Hace tiempo que no echamos un vistazo dentro de los vestuarios. Bueno, que no echo un vistazo con vosotros porque yo cada dos días me veo dentro del mio y no me quejo, buena compañía me rodea. Hace unos días vino un chico nuevo a la piscina. Joven, fuerte, musculado, con mini bañador turbo que escondía un buen paquete. Cuando terminamos y llegamos a la ducha, se quitó el bañador y no podía apartarle la mirada. Buenos huevos y buena polla, para más detalle totalmente depilados. Cada vez somos más los que gustamos de estar así de cómodos. Lo malo fue que la mía se fue endureciendo y si no termino rápido y me lio en la toalla termino con una erección del 15 en plena ducha. Con la toalla algo la pude disimular.
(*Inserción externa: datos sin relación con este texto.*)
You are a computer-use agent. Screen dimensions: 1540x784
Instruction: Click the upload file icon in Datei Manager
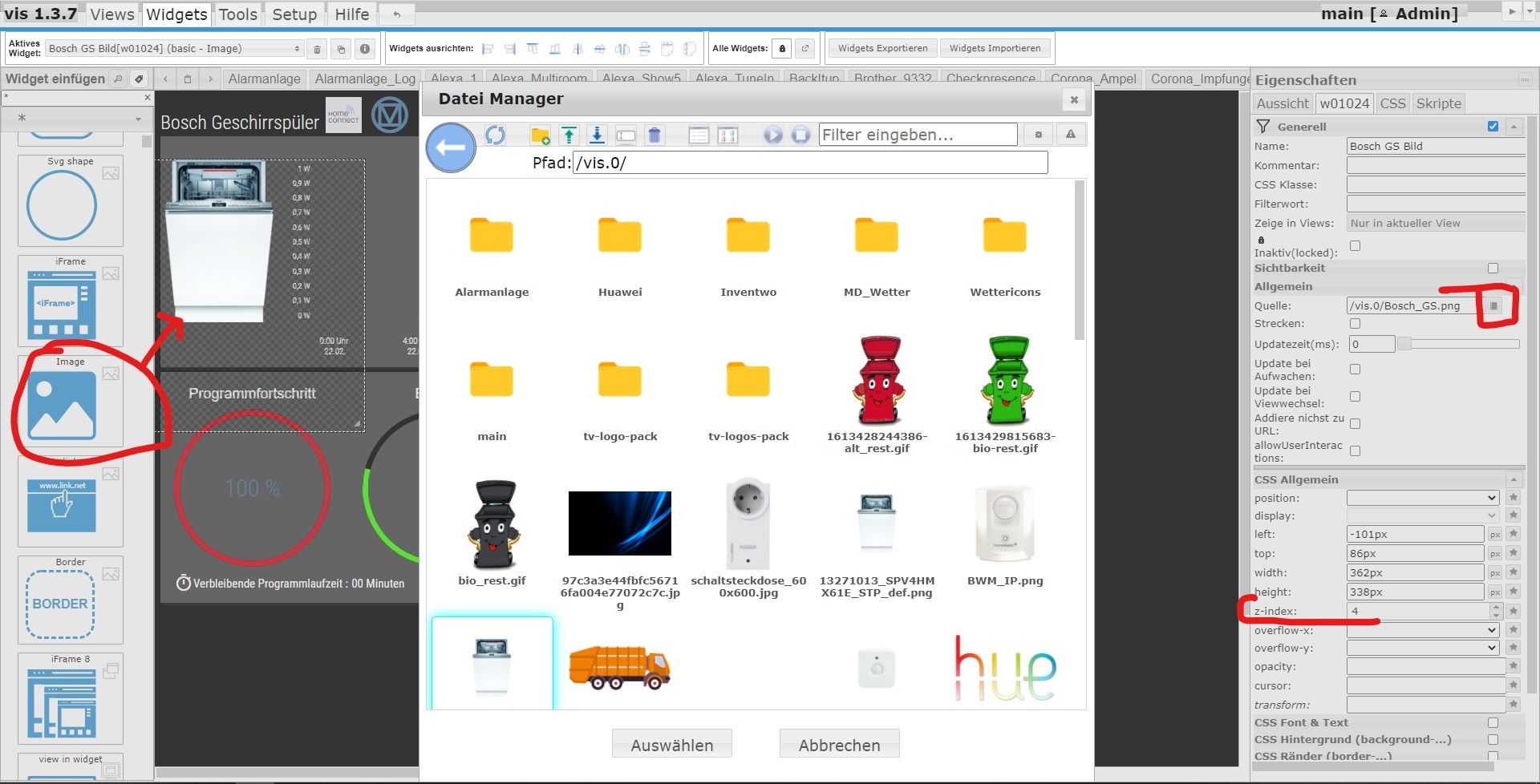point(569,135)
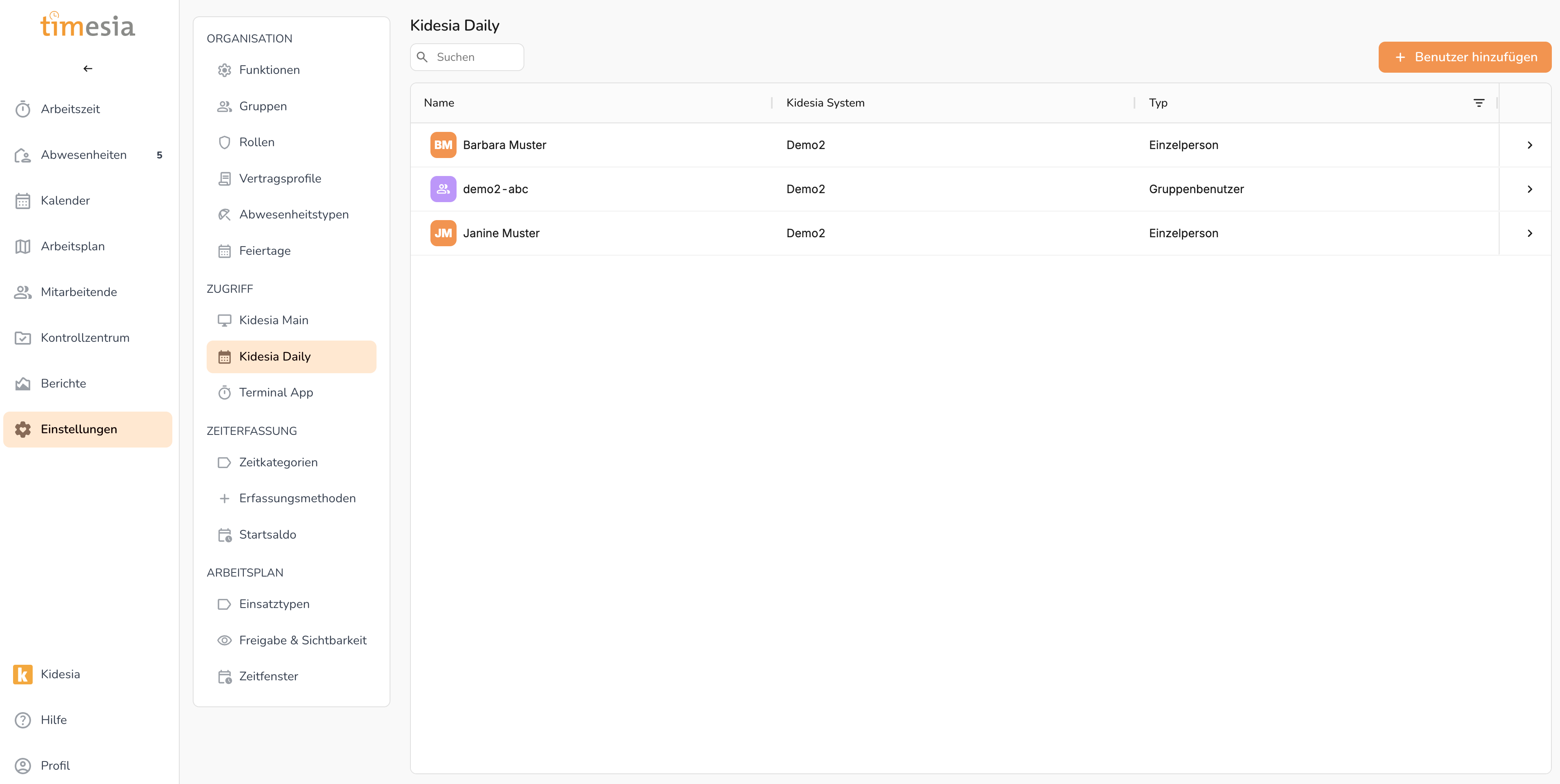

La ducha del vestuario de mi piscina es muy parecida a esta. LLegas y a me diréis si no se te anima la polla viendo tios así.
Charlamos, nos reimos, nos miramos, porque no nos engañemos siempre pillas a alguno mirandote o mirando a otro, mientras vemos como nos cae el agua por el cuerpo desnudo.
Y si justo en la ducha de al lado tienes al buenorro del momento, como estos, ya me diréis. La ducha es todo un placer.
Dan ganas de decirle: ¿te ayudo a enjabonarte?
Creo que a más de uno, por las miradas que te echa, no le importaría.
Igual que este que se apresura a taparse con la toalla en vista de que la cosa se está animando, me pasó a mi. No importa, no soy el único al que alguna vez en la ducha con tanto jabón, tanta agua caliente y tanto tío alrededor toqueteándose el paquete mientras se enjabona, se le ha engordado y endurecido la polla más de la cuenta a la vista de todos.